Dataset records
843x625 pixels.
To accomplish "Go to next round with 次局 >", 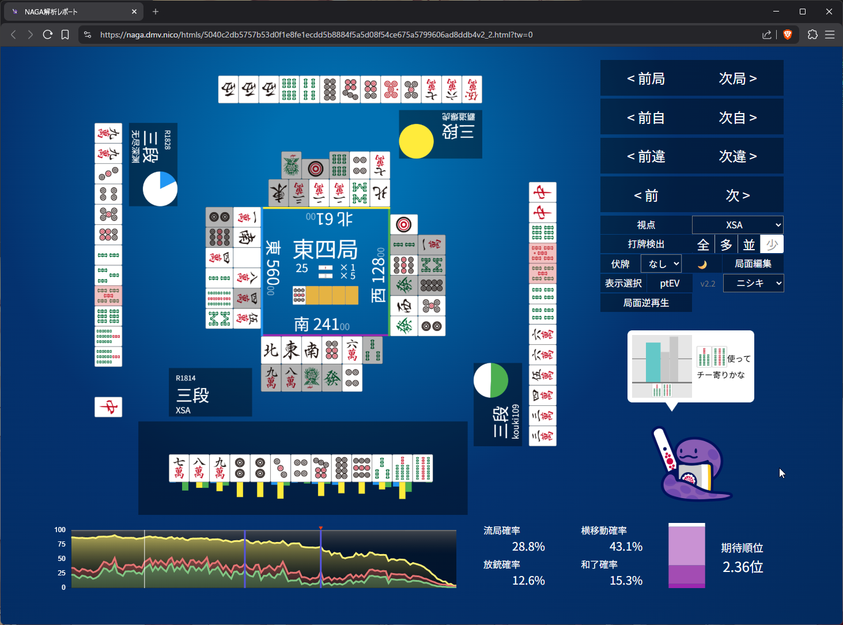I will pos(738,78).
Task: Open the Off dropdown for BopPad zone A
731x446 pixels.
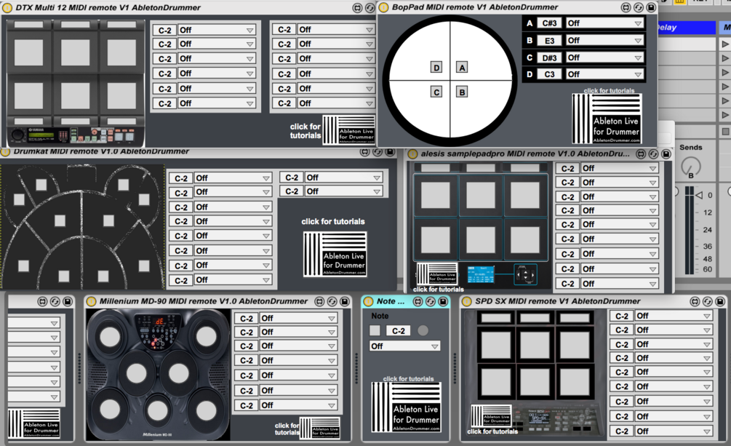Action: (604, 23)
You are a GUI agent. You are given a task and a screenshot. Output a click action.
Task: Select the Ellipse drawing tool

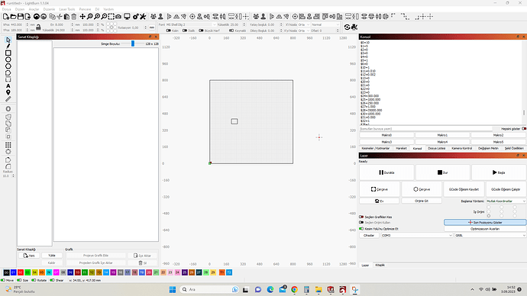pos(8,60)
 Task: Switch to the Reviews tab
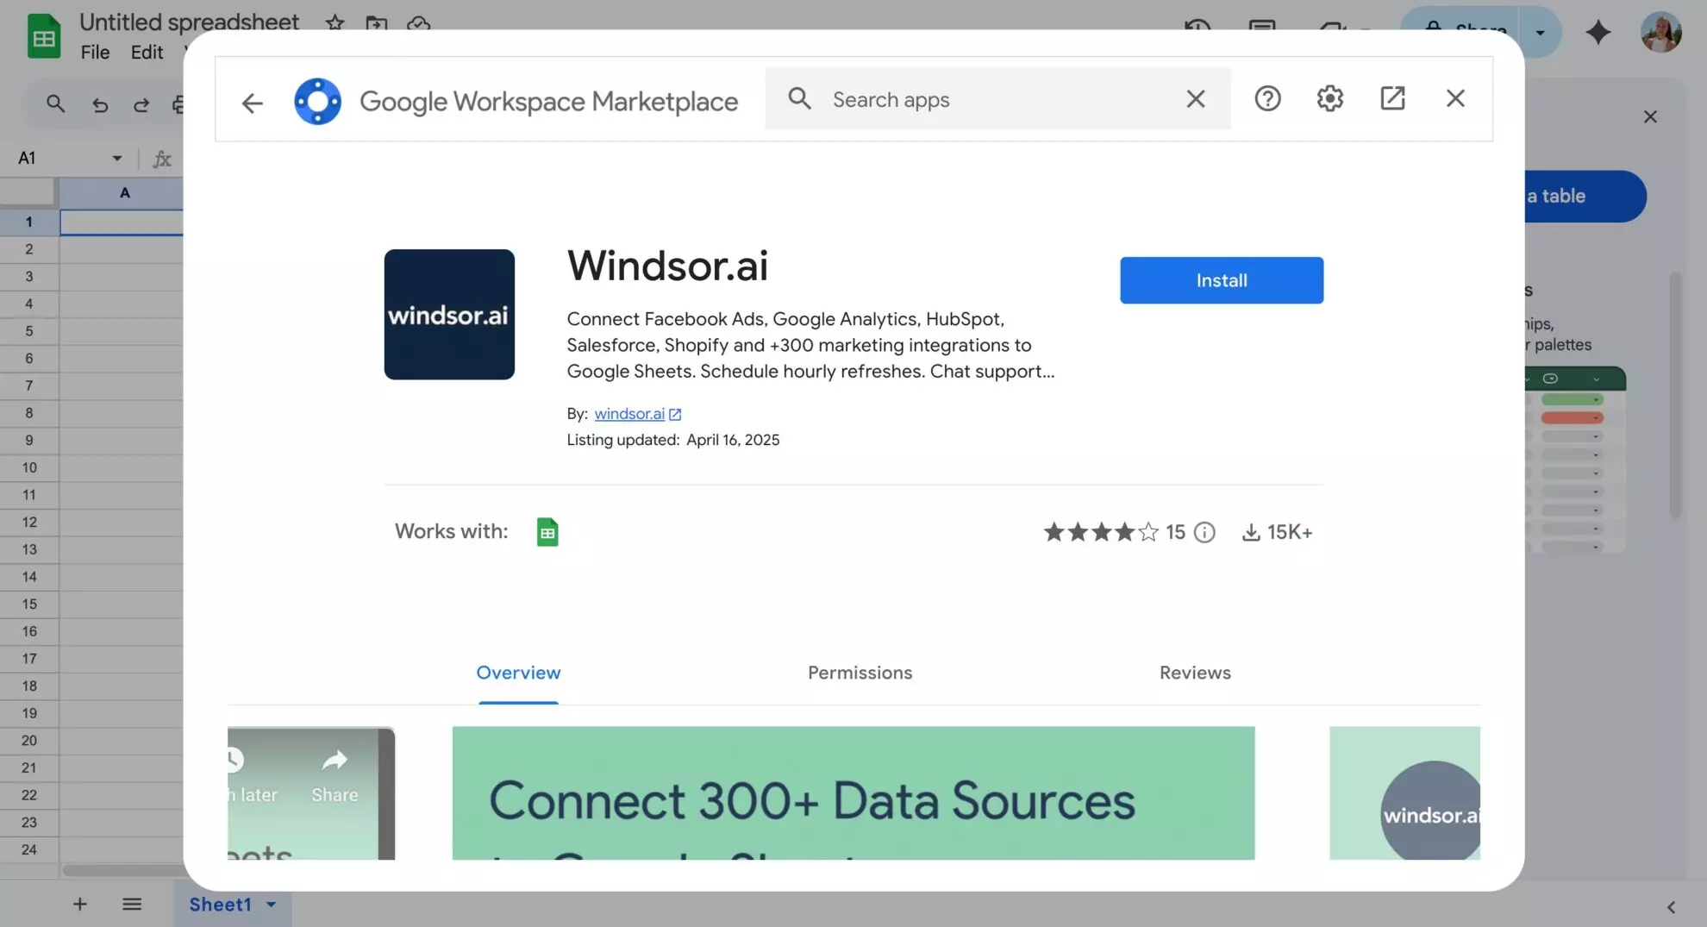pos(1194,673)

==

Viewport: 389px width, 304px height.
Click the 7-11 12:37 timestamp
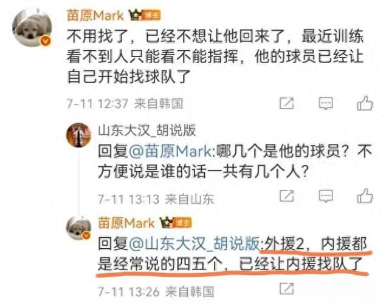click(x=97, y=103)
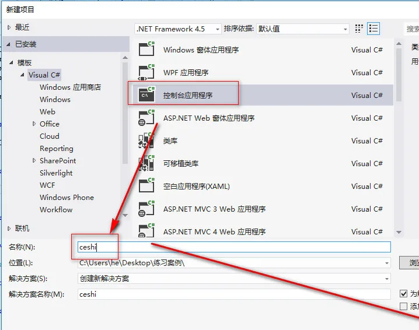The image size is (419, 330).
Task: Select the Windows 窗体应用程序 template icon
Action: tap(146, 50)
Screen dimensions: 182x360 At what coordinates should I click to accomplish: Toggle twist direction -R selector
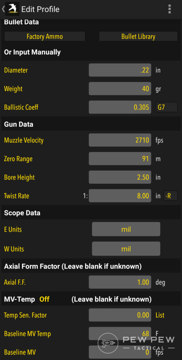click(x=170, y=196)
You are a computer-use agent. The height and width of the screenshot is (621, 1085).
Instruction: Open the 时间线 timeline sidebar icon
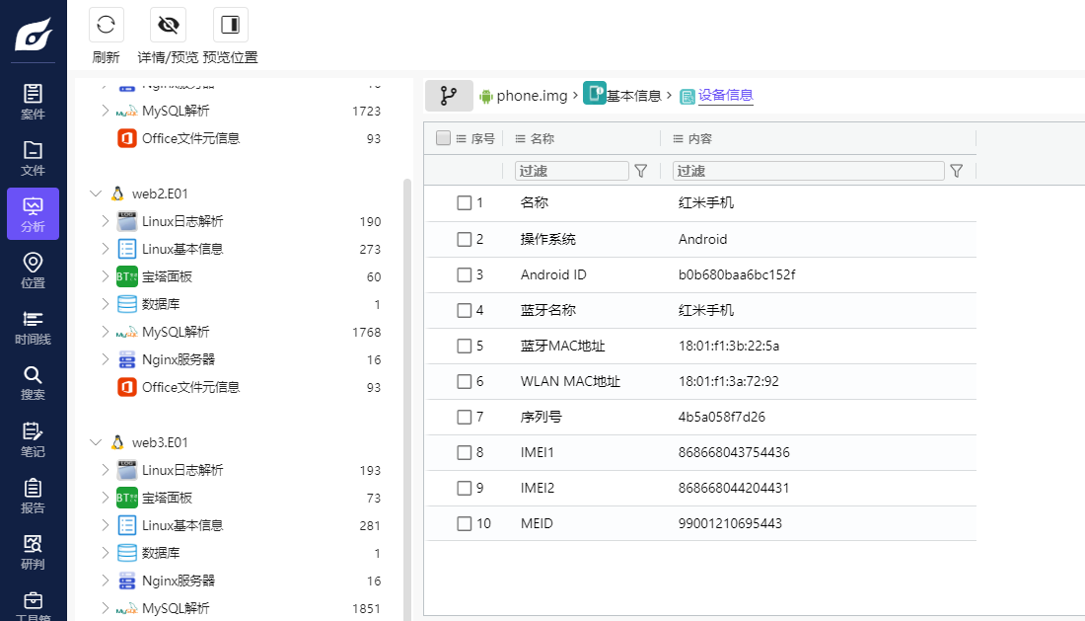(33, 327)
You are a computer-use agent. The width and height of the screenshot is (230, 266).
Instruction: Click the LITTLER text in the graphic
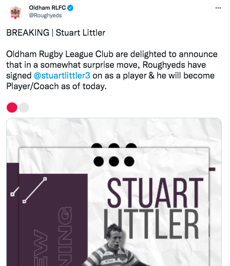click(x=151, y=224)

* Aim of the task
Render the lines between the one holding "You are a GUI" and the one holding "pos(1194,673)", inclusive, as a JSON list of strings, one per line, with blank lines left out. Leave the pictures out of the answer.

* Task answer
[
  "You are a GUI agent. You are given a task and a screenshot. Output a click action.",
  "Task: Select the Ellipse drawing tool",
  "pos(8,60)",
  " Task: Switch to the Reviews tab",
  "pos(1194,673)"
]